GUALDO TADINO
Il Casimiri apre le porte all’università, nuove opportunità formative grazie al progetto Vitality. Si annunciano mesi ricchi di opportunità formative in ambito scientifico per gli studenti dell’istituto di istruzione superiore Raffaele Casimiri. È, infatti, entrato nel vivo l’accordo di collaborazione siglato lo scorso marzo tra l’istituto gualdese e il progetto Vitality dell’Università degli Studi di Perugia, che porterà alla nascita, proprio a Gualdo Tadino, di un polo di ricerca applicata sui nanomateriali presso il centro commerciale Il Granaio.
Il dialogo avviato tra i docenti del Casimiri e alcuni colleghi universitari ha consentito di strutturare un articolato piano di orientamento e potenziamento didattico, focalizzato sulle discipline scientifiche: matematica, fisica, geologia, chimica e biologia. A partire dall’inizio del secondo quadrimestre, nel febbraio 2026, alla sede del liceo Casimiri saranno attivati tre corsi da quindici ore ciascuno, tenuti da docenti dell’Università di Perugia e rivolti alle classi terze, quarte e quinte del liceo scientifico, sia dell’indirizzo tradizionale sia delle scienze applicate. I mini-corsi rientrano nell’iniziativa dell’ateneo perugino denominata “Orientamento attivo nella transizione scuola-università”, finanziata con fondi del Pnrr.
Per gli studenti delle classi quinte, una parte delle attività si svolgerà direttamente nella sede universitaria di Perugia, offrendo loro l’occasione di conoscere da vicino l’ambiente accademico in vista delle future scelte di studio. Accanto a queste attività, gli studenti interessati potranno partecipare a esperienze di laboratorio di fisica classica guidate da docenti dell’Università di Perugia, che si terranno nei sabati mattina del mese di febbraio nei locali P-Tree adiacenti alla scuola. Gli spazi, dotati di impianto di videoproiezione, sono messi a disposizione dall’associazione “Educare alla vita buona” come follow-up del progetto Meet sostenuto da Fondazione Perugia, al quale ha partecipato anche l’istituto Casimiri.
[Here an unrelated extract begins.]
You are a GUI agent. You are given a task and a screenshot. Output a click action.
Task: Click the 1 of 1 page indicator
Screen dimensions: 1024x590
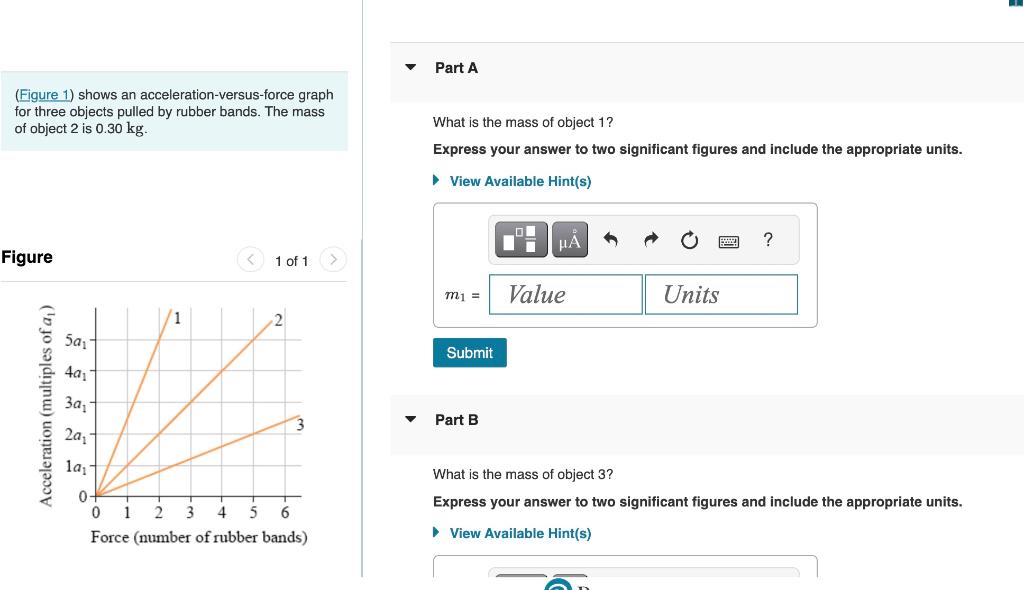point(291,261)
Il percorso proseguirà nei mesi di marzo e aprile con la partecipazione degli studenti delle classi quarte e quinte al Progetto Lauree Scientifiche, che prevede visite pomeridiane presso il dipartimento di Fisica e Geologia dell’Università di Perugia, dove gli studenti saranno coinvolti in attività di laboratorio e in esperimenti di fisica quantistica. Un insieme di iniziative pensate per valorizzare e coltivare i talenti scientifici degli studenti gualdesi, nella convinzione che l’investimento sulle competenze rappresenti un valore non solo per il futuro dei giovani, ma anche per lo sviluppo complessivo del territorio. Soddisfazione per la collaborazione è stata espressa anche dal sindaco, Massimiliano Presciutti.
“L’avvio di questa collaborazione tra l’Istituto Casimiri e l’Università degli Studi di Perugia rappresenta un passaggio di straordinaria importanza per la nostra comunità. Dopo oltre 700 anni di storia dell’Ateneo perugino, l’arrivo dell’università a Gualdo Tadino, grazie al progetto Vitality e al polo di ricerca Nanomat che sta nascendo presso il centro commerciale Il Granaio, segna un momento davvero storico per la città. Il fatto che questo percorso coinvolga direttamente il Casimiri, una scuola che negli anni ha saputo crescere in qualità, innovazione e offerta formativa, è motivo di grande orgoglio. Investire sui giovani, sul dialogo tra scuola e università e sulle discipline scientifiche significa costruire opportunità concrete per il futuro degli studenti e porre basi solide per lo sviluppo del territorio” ha sottolineato Presciutti.